RADEMACHER v. GREENWICH INS. CO. OF CITY OF NEW YORK. (Supreme Court, General Term, First Department. January 12, 1894.) 1. OPINION EVIDENCE-VALUE OF GOODS.

In an action on a fire policy covering household goods, plaintiff, who is shown to have been for many years engaged in housekeeping, and familiar with the prices of similar articles, may testify what, in her opinion, the articles destroyed were worth.

2. INSURANCE-ACTION ON POLICY-PROVISION FOR ARBITRATION.

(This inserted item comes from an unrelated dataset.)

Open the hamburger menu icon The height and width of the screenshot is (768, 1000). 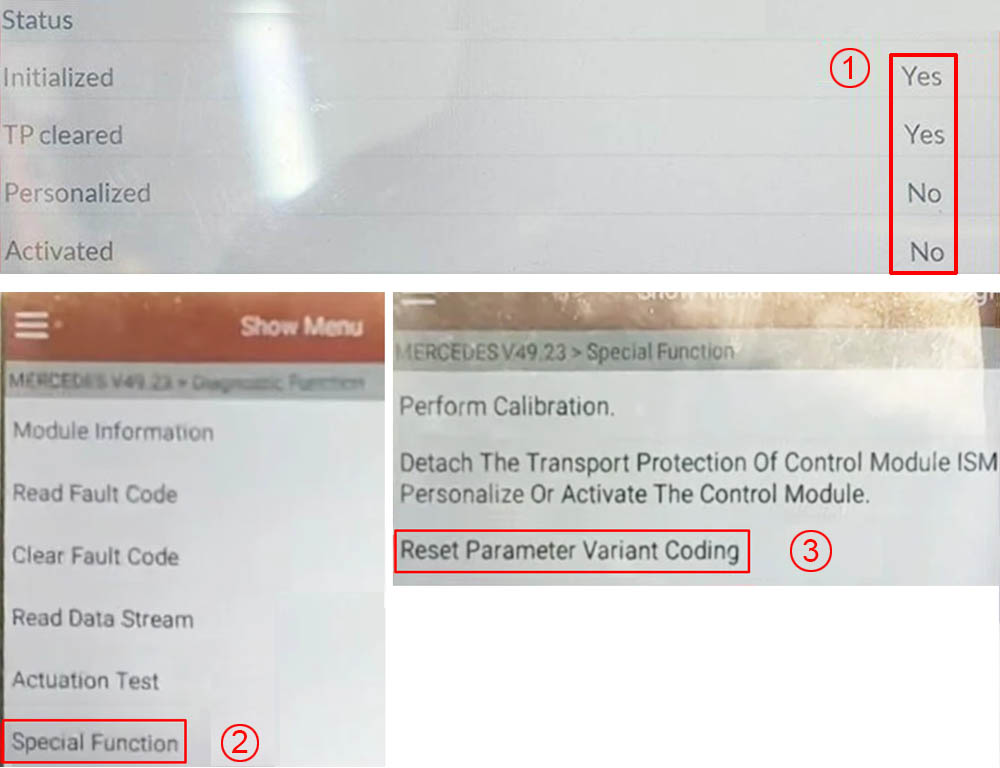tap(32, 325)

The appraisers appointed to determine the amount of a loss, as provided by the policy in case of a dispute between the parties, were unable to agree. For the purpose of choosing an umpire, defendant's appraiser sent four names to plaintiff's appraiser, who, after a delay of some days, rejected them all, and proposed three names to defendant. Defendant refused to accept any of those proposed by plaintiff, on the ground that their standing was not good. Held, that the question whether plaintiff acted in good faith was for the jury.

Appeal from circuit court, New York county.

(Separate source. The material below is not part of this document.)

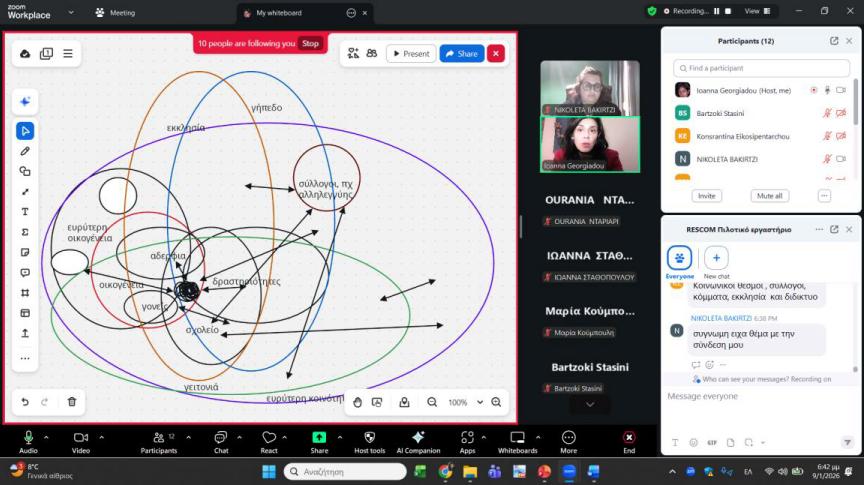Open the whiteboard hamburger menu

(x=68, y=53)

Action by Caroline Rademacher against the Greenwich Insurance Company of the City of New York. From a judgment on a verdict in favor of plaintiff, and from an order denying a motion for a new trial, defendant appeals. Affirmed.

Argued before VAN BRUNT, P. J., and O'BRIEN and PARKER, JJ.

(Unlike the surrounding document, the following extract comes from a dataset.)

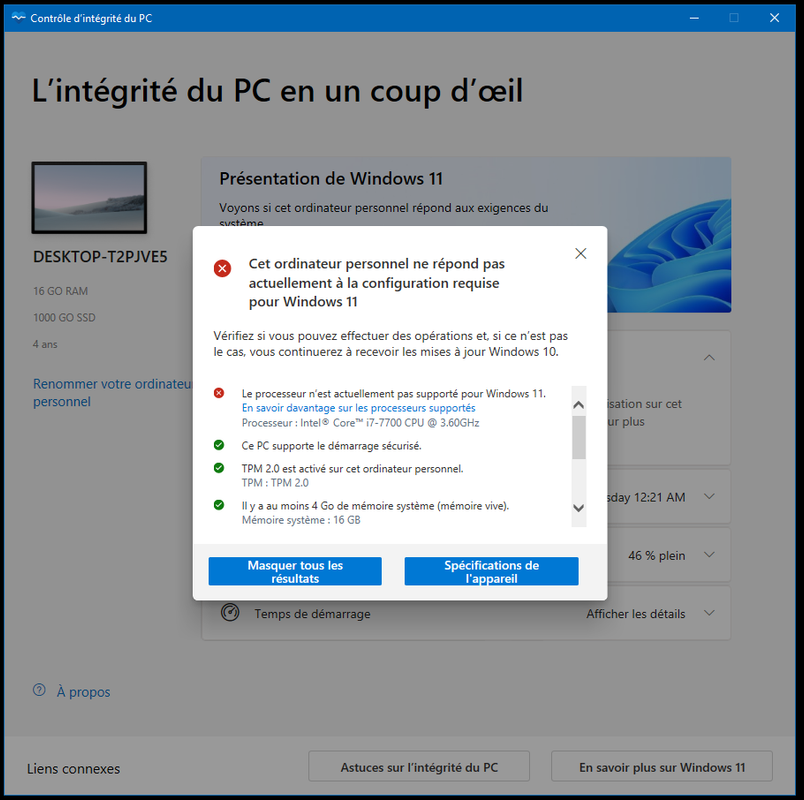The width and height of the screenshot is (804, 800).
Task: Open Renommer votre ordinateur personnel link
Action: pos(112,392)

Robinson, Bright, Biddle & Ward, (E. Randolph Robinson and Henry Galbraith Ward, of counsel,) for appellant. Louis Cohen, for respondent.

O'BRIEN, J. Chapter 488 of the Laws of 1886 provides for a uniform policy of insurance, known as the "Standard" policy, and makes its use compulsory upon insurance companies. Such a policy the defendant issued to the plaintiff on wearing apparel and household goods, some of which, it is claimed, were totally, and some partially, damaged by a fire occurring on the 23d day of February, 1891. The policy contained the usual clauses to be found in standard policies, requiring the insured, if a fire occurred, to give immediate notice of any loss, and the further clause providing for an arbitration in the event of disagreement as to the amount of such loss. Upon these clauses, and the fact that the plaintiff claimed $627.66 as her damage, the questions presented upon this appeal turn.

The plaintiff alone testified as to value, and not only her competency, but the question of the weight to be attached to her evi

dence, is presented by proper exceptions. It was insisted on the trial, as it is upon this appeal, that there was a fraudulent statement of the amount of loss, that it did not exceed $70.53, and that the verdict of the jury was erroneous in awarding $400, as was the ruling in refusing to dismiss the complaint. The evidence, though slight and unsatisfactory upon the question of value, was, we think, sufficient for presentation to the jury. Although not a dealer in the articles injured, it nevertheless appeared that the plaintiff for a number of years had been engaged in housekeeping, and had from time to time purchased similar articles, and was familiar with the prices at which they sold. This property consisted of wearing apparel and household goods, and an expression of her opinion as to their value, coupled with the basis upon which such opinion was predicated, showing that she took the cost of such property, and deducted for depreciation 25 per cent., was some, and we think competent, evidence upon the question of value. On the part of the defendant the experts testified that the property partially damaged was not worth more than $140, and that the damage thereto was but $70; and these experts expressed the belief that this was the extent of the injury to plaintiff, for the reason that they did not think, from the character of the fire and the appearance of the property in the house where the fire occurred, that any property was totally destroyed. The value of property destroyed, the plaintiff had placed at over $200; and the questions were before the jury whether any property had in point of fact been destroyed, and, if so, how much, which, together with the partial damage sustained, would be the amount the plaintiff was entitled to recover. Whatever our personal views as to the credibility to be attached to the different versions, we think that where, as here, there was not that clear preponderance in favor of the defendant which would have justified a direction in its favor, the verdict of the jury thereon is conclusive, as it is upon the cognate question of overvaluation.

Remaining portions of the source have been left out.